By Lukas Biewald, July 20, 2008

Amazon’s S3 Web Service: Our #1 cause of failure

FaceStat uses Amazon’s S3 service to store and serve most images. Today they went down for 7 hours. During this time, FaceStat was completely broken — users couldn’t upload or view images, which is the point of the site.

They first mention “elevated error rates” at 9:05am; but our own logs indicate they went down 20 minutes before that. We guess “elevated error rates” is the new euphemism for “we are completely f’d and taking you down with us.”

Using Amazon’s S3 has about the same cost and complexity as hosting the images ourselves, but we had thought that the reliability of Amazon would be significantly higher. But that now seems wrong. Here’s a chart of this month’s FaceStat downtimes by cause:

It wasn’t just us — dozens or hundreds of useful websites were down today. SmugMug, the photosharing site, was broken. Avatars didn’t show up in Twitter., the excellent service we use to send and receive data from clients, was completely down. Scribd had no document data, rendering the site basically worthless. We decided to make the best of it and replace the homepage with an embedded flash game — since every feature of our site is broken, why not give our users something else to do?

How many sites will start moving off of S3 after this? SmugMug says they’re still happy with Amazon. But we’re not sure if this is warranted. According to Amazon’s SLA, even if the July uptime rate is below 99%, we only get a 25% discount off future AWS costs. This comes nowhere close to compensating us for the headaches they’ve caused us. It’s astonishing that serving content off our own boxes can be more reliable than serving content off of Amazon.

Google App Engine, an Amazon Web Service competitor, appears to be just as bad if not worse.

(For other folks trying to figure out how to get off of Amazon, Park Place is interesting — a server that clones the S3 API, but hosts the content on your own machine.)

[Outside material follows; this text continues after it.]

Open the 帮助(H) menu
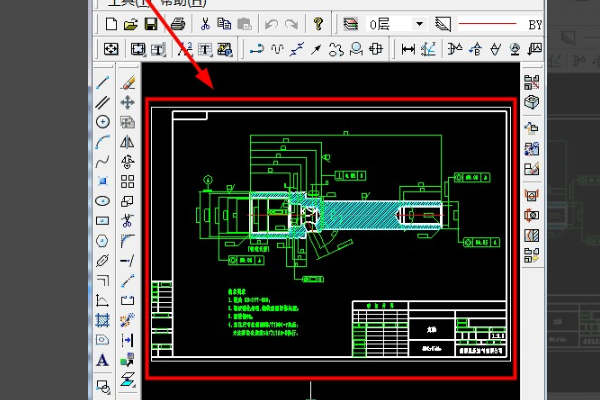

The decision whether to use a cloud service like S3 is more complicated than the hype makes it out to be. We have 150,000 images for about that many users, but it still fits on a single hard drive, so it’s not too hard to set up our own image system. But if you’re growing and have to start scaling, you start needing something like S3. On the other hand, S3 is supposed to be for small folks like us who don’t want to spend time worrying about administration of such a system. So in order for it to pay off, we need reasonably high guarantees of reliability. Amazon has failed to deliver.

Lukas and Brendan